Supplied material:

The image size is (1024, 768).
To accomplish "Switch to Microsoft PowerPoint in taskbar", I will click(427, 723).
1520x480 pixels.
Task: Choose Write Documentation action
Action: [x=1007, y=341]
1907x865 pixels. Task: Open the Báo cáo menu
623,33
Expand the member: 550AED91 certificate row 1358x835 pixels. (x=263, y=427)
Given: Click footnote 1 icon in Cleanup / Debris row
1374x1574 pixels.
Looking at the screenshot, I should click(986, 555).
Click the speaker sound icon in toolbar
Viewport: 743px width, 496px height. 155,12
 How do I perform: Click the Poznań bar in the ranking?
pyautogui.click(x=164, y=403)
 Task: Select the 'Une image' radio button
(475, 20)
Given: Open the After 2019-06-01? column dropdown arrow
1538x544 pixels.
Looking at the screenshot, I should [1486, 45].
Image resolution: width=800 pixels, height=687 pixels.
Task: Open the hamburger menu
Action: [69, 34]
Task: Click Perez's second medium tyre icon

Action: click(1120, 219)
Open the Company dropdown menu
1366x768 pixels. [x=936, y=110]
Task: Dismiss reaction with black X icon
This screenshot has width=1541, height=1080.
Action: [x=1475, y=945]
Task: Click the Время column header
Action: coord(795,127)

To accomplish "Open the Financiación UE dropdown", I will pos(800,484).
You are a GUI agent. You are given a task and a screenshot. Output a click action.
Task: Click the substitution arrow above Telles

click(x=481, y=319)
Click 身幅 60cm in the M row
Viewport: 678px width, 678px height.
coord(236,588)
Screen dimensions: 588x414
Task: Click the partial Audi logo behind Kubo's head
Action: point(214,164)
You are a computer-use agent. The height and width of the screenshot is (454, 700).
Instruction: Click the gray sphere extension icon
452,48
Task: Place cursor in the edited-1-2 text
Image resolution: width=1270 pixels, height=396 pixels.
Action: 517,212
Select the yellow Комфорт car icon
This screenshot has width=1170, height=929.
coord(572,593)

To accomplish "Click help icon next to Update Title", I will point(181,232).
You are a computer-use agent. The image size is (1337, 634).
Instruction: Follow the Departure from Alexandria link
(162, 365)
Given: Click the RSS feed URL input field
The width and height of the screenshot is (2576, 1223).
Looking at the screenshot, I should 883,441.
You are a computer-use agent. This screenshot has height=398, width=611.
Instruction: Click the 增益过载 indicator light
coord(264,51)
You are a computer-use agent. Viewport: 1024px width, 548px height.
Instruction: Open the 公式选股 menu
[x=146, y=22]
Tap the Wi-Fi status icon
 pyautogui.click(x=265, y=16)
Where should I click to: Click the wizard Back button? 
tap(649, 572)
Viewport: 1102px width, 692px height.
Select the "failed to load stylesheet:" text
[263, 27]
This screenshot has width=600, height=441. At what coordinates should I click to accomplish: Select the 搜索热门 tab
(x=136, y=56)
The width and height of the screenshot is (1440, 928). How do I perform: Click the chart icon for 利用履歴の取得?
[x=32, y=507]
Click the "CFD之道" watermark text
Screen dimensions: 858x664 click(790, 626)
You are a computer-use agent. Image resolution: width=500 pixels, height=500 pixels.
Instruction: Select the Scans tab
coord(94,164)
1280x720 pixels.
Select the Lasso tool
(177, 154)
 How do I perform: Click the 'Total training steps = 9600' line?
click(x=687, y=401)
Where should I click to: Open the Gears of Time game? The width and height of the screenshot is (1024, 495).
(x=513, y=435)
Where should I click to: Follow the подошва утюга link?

Exercise details: Output the full listing above word for word.

Solution to the exercise:
The image size is (1024, 768).
To accomplish "Switch to Microsoft PowerPoint in taskbar", I will click(427, 723).
1520x480 pixels.
Task: Choose Write Documentation action
Action: [x=1007, y=341]
1907x865 pixels. Task: Open the Báo cáo menu
623,33
Expand the member: 550AED91 certificate row 1358x835 pixels. (x=263, y=427)
Given: Click footnote 1 icon in Cleanup / Debris row
1374x1574 pixels.
Looking at the screenshot, I should click(986, 555).
Click the speaker sound icon in toolbar
Viewport: 743px width, 496px height. 155,12
 How do I perform: Click the Poznań bar in the ranking?
pyautogui.click(x=164, y=403)
 Task: Select the 'Une image' radio button
(475, 20)
Given: Open the After 2019-06-01? column dropdown arrow
1538x544 pixels.
Looking at the screenshot, I should [1486, 45].
Image resolution: width=800 pixels, height=687 pixels.
Task: Open the hamburger menu
Action: [69, 34]
Task: Click Perez's second medium tyre icon

Action: click(1120, 219)
Open the Company dropdown menu
1366x768 pixels. [x=936, y=110]
Task: Dismiss reaction with black X icon
This screenshot has width=1541, height=1080.
Action: [x=1475, y=945]
Task: Click the Время column header
Action: coord(795,127)

To accomplish "Open the Financiación UE dropdown", I will pos(800,484).
You are a GUI agent. You are given a task and a screenshot. Output a click action.
Task: Click the substitution arrow above Telles

click(x=481, y=319)
Click 身幅 60cm in the M row
Viewport: 678px width, 678px height.
coord(236,588)
Screen dimensions: 588x414
Task: Click the partial Audi logo behind Kubo's head
Action: point(214,164)
You are a computer-use agent. The height and width of the screenshot is (454, 700).
Instruction: Click the gray sphere extension icon
452,48
Task: Place cursor in the edited-1-2 text
Image resolution: width=1270 pixels, height=396 pixels.
Action: 517,212
Select the yellow Комфорт car icon
This screenshot has width=1170, height=929.
coord(572,593)

To accomplish "Click help icon next to Update Title", I will point(181,232).
You are a computer-use agent. The image size is (1337, 634).
Instruction: Follow the Departure from Alexandria link
(162, 365)
Given: Click the RSS feed URL input field
The width and height of the screenshot is (2576, 1223).
Looking at the screenshot, I should 883,441.
You are a computer-use agent. This screenshot has height=398, width=611.
Instruction: Click the 增益过载 indicator light
coord(264,51)
You are a computer-use agent. Viewport: 1024px width, 548px height.
Instruction: Open the 公式选股 menu
[x=146, y=22]
Tap the Wi-Fi status icon
 pyautogui.click(x=265, y=16)
Where should I click to: Click the wizard Back button? 
tap(649, 572)
Viewport: 1102px width, 692px height.
Select the "failed to load stylesheet:" text
[263, 27]
This screenshot has width=600, height=441. At what coordinates should I click to accomplish: Select the 搜索热门 tab
(x=136, y=56)
The width and height of the screenshot is (1440, 928). How do I perform: Click the chart icon for 利用履歴の取得?
[x=32, y=507]
Click the "CFD之道" watermark text
Screen dimensions: 858x664 click(790, 626)
You are a computer-use agent. Image resolution: width=500 pixels, height=500 pixels.
Instruction: Select the Scans tab
coord(94,164)
1280x720 pixels.
Select the Lasso tool
(177, 154)
 How do I perform: Click the 'Total training steps = 9600' line?
click(x=687, y=401)
Where should I click to: Open the Gears of Time game? The width and height of the screenshot is (1024, 495).
(x=513, y=435)
Where should I click to: Follow the подошва утюга link?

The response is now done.